How the regency ended
The regency was substantially less successful than the invasion. Isabella and Mortimer accumulated personal wealth at unprecedented rates. They mismanaged the Scottish war, signing the unpopular Treaty of Edinburgh-Northampton in 1328 that recognized Scottish independence. They became, by 1330, widely loathed by the English baronage. The young king Edward III, who had spent three years watching all this, organized a coup against them on the night of 19 October 1330 at Nottingham Castle.
Mortimer was executed within five weeks. Isabella was not. The teenage king Edward III chose, in a decision that has been the subject of historiographical analysis for seven centuries, not to punish his mother. She was removed from political power, given a generous pension, allowed to keep her dower lands, and was effectively put under polite house arrest at Castle Rising in Norfolk — a remote but comfortable royal castle near the eastern coast of England.
She lived there for the next twenty-seven years.
The Norfolk years
The popular Marlovian image of Isabella’s later life — that she went mad with grief at Castle Rising, that she was held in genuine imprisonment, that she was raving — is not supported by any contemporary record. The Castle Rising household accounts, which survive in the National Archives at Kew, show a substantial royal court being maintained on the estate: musicians, ladies-in-waiting, regular visits from Edward III and her grandchildren, a continuous correspondence with the French royal family, the maintenance of a private menagerie that included peafowl and what may have been a leopard.
She traveled occasionally.
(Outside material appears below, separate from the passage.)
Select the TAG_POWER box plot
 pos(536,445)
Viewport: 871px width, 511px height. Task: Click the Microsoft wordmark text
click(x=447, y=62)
She attended court for major ceremonies in London. She received visiting dignitaries at Castle Rising. She managed her dower lands competently. She read widely; the books that survived from her library are now catalogued in the British Library and include several works of Marian devotion, romance literature, and political theory.
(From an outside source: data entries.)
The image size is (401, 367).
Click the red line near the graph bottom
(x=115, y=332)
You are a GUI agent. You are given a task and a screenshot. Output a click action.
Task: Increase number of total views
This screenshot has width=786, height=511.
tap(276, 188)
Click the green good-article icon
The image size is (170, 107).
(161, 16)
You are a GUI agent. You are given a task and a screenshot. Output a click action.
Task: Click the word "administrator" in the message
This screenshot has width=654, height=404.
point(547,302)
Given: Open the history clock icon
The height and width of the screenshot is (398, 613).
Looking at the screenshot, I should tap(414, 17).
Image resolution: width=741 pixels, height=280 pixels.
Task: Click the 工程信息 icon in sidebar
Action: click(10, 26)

She died at Hertford Castle on 22 August 1358, aged sixty-three. The cause of death is given in the household record as “long illness” — probably a chronic respiratory condition. She was buried at the Greyfriars church in London on 27 November 1358 in her wedding cloak, which she had specifically requested in her will. The heart of her dead husband Edward II — preserved separately after his death at Berkeley Castle and given to her by the Berkeley keeper as part of the political settlement after the 1326 invasion — was, according to one chronicler, buried with her in a small silver casket placed on her chest.
The Greyfriars church was dissolved during the English Reformation and demolished in the seventeenth century. The site of Isabella’s grave is no longer identifiable. Her wedding cloak, the silver casket containing Edward II’s heart, and her body itself are no longer accessible to history. They lie somewhere under modern central London, beneath the streets between Newgate and Aldersgate.
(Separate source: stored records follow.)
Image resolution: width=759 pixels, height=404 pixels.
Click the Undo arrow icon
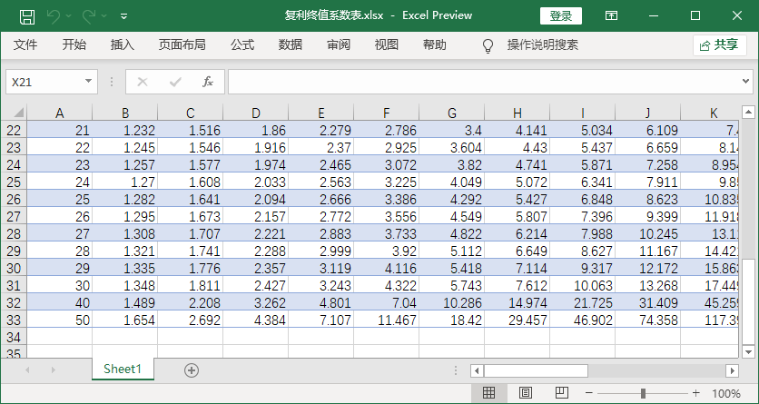[x=54, y=15]
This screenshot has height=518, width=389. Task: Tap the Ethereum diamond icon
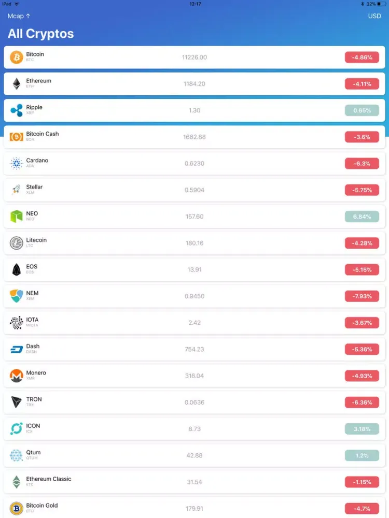click(17, 83)
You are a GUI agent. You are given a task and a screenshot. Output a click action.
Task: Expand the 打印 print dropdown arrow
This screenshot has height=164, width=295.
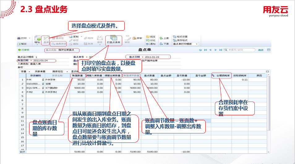30,38
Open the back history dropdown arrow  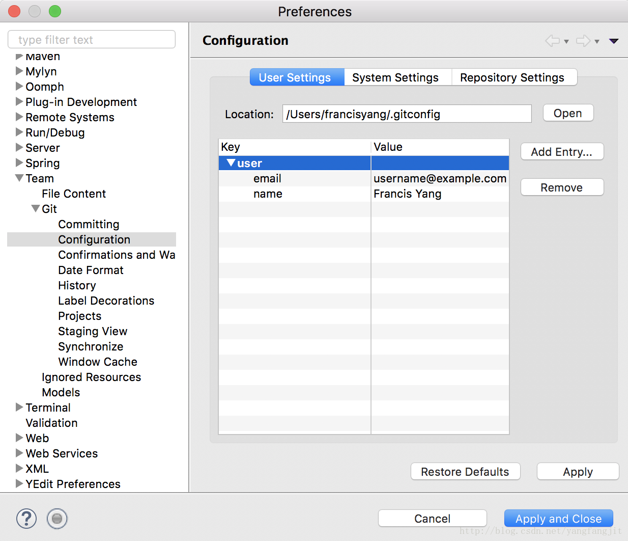566,42
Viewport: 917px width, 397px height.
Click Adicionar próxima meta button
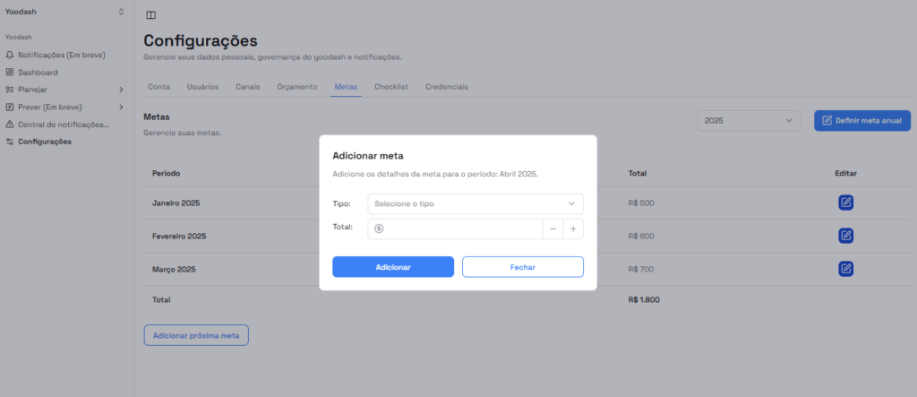[196, 335]
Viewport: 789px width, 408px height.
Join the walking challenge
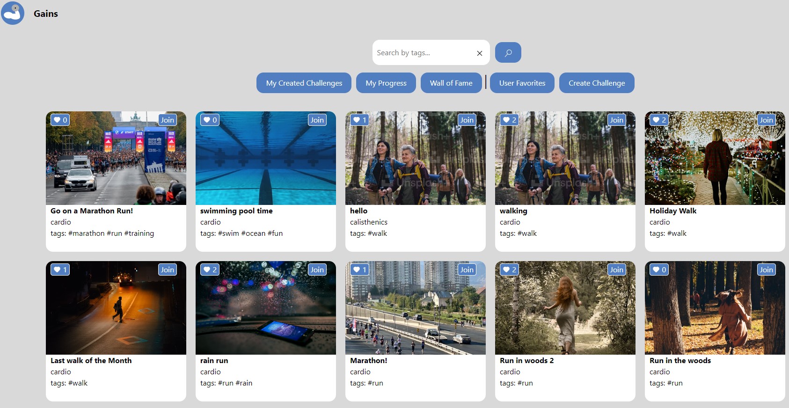(x=616, y=120)
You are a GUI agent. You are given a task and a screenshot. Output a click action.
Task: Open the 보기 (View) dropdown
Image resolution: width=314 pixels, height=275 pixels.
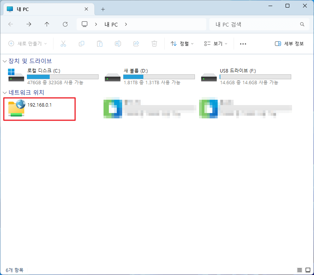215,44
What survives is the constitutional precedent her invasion established. The 1327 Articles of Deposition were the legal template invoked in 1399 to depose Richard II, in 1461 to depose Henry VI, in 1485 to depose Richard III, in 1649 to execute Charles I, and in 1688 to depose James II. Every subsequent English constitutional crisis involving the deposition of a sitting monarch has cited, directly or by implication, the 1327 precedent.
Isabella’s name is not, in any of these subsequent documents, mentioned. The constitutional doctrine she invented is in continuous use seven hundred years later. The Castle Rising she lived in for nearly three decades stands today as a small Norfolk ruin maintained by English Heritage. There is no plaque mentioning what she did.